Riflessione (non recensione) sulla “prima” alla Scala
L’appuntamento del pomeriggio di S. Ambrogio è la prima alla Scala in diretta TV, quest’anno con uno spettacolo del tutto nuovo, una carrellata di pagine d’opera, di cui non è chiaro per la verità il nesso, se non una (comprensibile) diffusa e lugubre ombra di morte, in un teatro vuoto, con l’orchestra in platea e il direttore di spalle non al pubblico (grande assente della serata) ma al palcoscenico.

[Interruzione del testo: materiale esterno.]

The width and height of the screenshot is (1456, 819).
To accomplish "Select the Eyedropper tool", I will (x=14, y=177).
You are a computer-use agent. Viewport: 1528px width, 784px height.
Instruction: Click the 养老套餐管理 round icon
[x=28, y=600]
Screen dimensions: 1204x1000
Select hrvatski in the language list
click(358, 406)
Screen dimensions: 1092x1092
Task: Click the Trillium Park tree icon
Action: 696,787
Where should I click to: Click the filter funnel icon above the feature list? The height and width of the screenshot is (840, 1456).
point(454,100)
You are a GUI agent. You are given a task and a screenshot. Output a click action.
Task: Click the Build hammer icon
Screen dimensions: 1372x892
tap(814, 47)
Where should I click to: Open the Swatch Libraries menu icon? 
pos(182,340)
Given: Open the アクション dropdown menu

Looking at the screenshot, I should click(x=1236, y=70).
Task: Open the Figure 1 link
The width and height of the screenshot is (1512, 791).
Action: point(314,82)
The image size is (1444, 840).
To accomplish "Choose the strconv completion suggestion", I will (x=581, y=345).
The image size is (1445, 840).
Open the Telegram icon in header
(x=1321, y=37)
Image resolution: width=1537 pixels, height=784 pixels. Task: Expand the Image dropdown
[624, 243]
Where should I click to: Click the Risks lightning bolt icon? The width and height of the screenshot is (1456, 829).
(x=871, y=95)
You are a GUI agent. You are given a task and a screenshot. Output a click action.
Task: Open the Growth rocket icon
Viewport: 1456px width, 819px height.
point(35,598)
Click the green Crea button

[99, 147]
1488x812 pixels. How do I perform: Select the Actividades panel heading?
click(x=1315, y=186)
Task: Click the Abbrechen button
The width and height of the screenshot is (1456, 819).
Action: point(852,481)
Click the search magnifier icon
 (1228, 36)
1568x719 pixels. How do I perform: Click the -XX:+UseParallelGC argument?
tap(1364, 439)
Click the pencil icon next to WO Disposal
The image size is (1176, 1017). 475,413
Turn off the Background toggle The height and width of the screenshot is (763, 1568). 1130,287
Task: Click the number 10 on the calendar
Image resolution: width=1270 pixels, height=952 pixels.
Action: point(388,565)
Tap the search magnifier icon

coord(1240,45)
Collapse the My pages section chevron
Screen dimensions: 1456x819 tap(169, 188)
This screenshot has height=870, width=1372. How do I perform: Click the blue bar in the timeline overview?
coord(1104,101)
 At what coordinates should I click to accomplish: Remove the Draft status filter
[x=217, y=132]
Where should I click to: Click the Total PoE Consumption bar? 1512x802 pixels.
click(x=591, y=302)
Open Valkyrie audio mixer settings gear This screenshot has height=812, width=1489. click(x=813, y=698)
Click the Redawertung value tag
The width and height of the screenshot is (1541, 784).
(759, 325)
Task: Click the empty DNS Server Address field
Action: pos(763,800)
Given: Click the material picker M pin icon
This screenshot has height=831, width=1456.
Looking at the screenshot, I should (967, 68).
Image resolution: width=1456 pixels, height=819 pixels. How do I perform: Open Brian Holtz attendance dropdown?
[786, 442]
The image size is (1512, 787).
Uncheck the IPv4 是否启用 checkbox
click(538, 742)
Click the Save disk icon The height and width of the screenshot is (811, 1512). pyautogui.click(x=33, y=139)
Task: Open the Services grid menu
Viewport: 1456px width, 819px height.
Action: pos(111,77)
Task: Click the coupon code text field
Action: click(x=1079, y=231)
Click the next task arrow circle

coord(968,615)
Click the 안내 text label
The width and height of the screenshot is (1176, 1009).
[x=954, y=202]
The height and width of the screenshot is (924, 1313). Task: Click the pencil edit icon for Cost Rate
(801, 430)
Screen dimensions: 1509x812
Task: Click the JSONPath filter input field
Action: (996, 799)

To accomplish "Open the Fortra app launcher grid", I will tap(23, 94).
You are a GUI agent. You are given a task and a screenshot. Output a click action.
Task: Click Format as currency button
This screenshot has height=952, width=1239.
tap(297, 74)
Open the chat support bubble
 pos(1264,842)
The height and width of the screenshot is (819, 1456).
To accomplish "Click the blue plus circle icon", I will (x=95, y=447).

È il teatro in tempore pestis, brandelli della lenta agonia dell’ “opera-museo”, che cerca temporaneamente di reinventarsi, rinascere sulle sue ceneri – non solo causate dalla pandemia -, in attesa della riconsegna alla sua routine.
Ma la pandemia è uno spartiacque; chi attende il ritorno ai precedenti, precari, equilibri tende a nascondersi, più o meno coscientemente, un’evidente (tragica) verità: quanto era non sarà più, sta ora più che mai all’estro, all’ingegno e all’humanitas ri-costruire il futuro, che non ripeta il passato, ma lo comprenda e lo sappia integrare in una concreta visione del presente e dell’avvenire. In questo la musica in particolare e l’arte in generale devono riprendere il loro ruolo centrale, ma soprattutto riacquisire la vitalità oggi spenta da grette ristrettezze di orizzonti, imparando anche dal passato la necessità del nuovo che non significa tempus destruendi delle esperienze vissute, ma visionarietà, grandi prospettive, spazi liberi e aperti.
E quindi uscimmo a riveder le stelle (Inferno XXXIV, 139): non è solo la comprensibile voglia di luce alla fine di un tunnel, perché sono stelle nuove, quelle della spiaggia di un nuovo e mai visto emisfero.
Che l’oggi non sia solo un rivolgere lo sguardo a un passato di cui accontentarsi di ripercorrere i passi.